* [Directions for this task]
Print exactly the lines below between the line holding "Open the azdps_highwaypatrol" and the line holding "Task: Toggle Underline", inclusive, and nothing more.

[Stored records]
##############################
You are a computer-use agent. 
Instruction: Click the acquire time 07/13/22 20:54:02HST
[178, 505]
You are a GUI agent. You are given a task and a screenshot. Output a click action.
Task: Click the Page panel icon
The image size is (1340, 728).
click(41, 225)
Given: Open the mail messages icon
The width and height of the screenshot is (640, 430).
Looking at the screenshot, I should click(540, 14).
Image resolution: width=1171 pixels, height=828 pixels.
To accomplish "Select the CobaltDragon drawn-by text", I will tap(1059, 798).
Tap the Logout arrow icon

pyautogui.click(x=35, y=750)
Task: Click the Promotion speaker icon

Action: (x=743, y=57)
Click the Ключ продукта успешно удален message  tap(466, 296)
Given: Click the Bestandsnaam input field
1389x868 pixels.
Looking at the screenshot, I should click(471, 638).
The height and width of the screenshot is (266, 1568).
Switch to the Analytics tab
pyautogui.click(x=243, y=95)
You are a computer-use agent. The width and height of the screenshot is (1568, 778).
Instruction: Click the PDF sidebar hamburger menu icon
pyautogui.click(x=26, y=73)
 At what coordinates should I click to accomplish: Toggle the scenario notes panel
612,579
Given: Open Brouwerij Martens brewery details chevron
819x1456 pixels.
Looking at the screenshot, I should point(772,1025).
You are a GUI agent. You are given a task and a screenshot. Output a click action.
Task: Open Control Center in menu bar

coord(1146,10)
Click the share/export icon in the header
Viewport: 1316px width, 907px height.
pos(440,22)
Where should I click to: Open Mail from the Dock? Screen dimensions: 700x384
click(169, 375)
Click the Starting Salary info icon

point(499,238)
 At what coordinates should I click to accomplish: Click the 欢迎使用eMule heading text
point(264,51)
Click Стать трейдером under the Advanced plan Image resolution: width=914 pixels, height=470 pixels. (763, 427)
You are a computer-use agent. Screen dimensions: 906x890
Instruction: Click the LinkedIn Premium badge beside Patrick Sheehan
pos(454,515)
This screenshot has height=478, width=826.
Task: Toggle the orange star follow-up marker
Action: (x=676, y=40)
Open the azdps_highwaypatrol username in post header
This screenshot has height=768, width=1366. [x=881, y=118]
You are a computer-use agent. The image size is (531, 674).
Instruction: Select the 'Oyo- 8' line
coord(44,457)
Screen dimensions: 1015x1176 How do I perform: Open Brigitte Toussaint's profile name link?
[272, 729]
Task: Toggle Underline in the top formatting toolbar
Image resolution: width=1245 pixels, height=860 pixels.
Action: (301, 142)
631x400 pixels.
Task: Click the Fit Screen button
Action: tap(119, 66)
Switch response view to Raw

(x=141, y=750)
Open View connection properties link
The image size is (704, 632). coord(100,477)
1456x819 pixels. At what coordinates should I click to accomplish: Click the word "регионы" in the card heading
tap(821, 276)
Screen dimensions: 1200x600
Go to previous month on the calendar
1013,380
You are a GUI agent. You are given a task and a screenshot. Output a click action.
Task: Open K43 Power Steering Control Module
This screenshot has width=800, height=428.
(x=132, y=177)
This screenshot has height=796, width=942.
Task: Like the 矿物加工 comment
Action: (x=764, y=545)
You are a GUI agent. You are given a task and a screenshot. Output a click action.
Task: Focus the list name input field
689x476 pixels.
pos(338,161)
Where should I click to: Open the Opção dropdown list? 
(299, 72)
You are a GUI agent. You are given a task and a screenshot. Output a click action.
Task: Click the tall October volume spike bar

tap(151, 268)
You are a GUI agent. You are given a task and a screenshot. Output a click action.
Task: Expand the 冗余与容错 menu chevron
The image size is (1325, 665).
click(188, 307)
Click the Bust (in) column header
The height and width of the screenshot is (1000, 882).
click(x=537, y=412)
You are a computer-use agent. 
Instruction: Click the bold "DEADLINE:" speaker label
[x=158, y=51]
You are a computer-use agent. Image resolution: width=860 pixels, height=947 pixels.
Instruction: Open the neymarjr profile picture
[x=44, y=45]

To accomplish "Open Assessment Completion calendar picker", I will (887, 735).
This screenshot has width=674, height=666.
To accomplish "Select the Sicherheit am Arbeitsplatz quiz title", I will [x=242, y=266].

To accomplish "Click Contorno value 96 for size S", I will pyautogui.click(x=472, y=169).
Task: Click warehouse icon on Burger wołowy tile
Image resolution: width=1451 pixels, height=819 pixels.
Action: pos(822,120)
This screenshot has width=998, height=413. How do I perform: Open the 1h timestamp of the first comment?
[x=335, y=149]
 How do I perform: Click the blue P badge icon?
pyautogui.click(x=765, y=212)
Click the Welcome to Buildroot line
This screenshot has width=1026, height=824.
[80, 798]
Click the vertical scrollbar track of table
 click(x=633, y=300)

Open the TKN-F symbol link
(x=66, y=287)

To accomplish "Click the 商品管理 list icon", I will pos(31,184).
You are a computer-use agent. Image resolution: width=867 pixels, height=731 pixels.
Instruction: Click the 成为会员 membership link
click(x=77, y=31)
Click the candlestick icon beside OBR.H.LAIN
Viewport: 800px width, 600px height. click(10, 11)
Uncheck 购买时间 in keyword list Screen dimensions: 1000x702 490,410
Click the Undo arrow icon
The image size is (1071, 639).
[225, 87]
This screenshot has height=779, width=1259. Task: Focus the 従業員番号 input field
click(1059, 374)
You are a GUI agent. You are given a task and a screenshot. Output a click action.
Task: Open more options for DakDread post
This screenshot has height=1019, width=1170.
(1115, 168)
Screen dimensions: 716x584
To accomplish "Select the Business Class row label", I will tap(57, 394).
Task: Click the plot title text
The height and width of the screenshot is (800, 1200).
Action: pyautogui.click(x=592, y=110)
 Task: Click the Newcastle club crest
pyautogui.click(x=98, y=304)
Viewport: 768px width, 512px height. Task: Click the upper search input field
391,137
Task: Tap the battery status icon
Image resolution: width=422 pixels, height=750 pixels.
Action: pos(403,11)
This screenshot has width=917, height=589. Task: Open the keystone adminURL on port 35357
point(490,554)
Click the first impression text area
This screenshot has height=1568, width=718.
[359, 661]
##############################
* [Solution for this exercise]
Open the azdps_highwaypatrol username in post header
This screenshot has height=768, width=1366. [x=881, y=118]
You are a computer-use agent. The image size is (531, 674).
Instruction: Select the 'Oyo- 8' line
coord(44,457)
Screen dimensions: 1015x1176 How do I perform: Open Brigitte Toussaint's profile name link?
[272, 729]
Task: Toggle Underline in the top formatting toolbar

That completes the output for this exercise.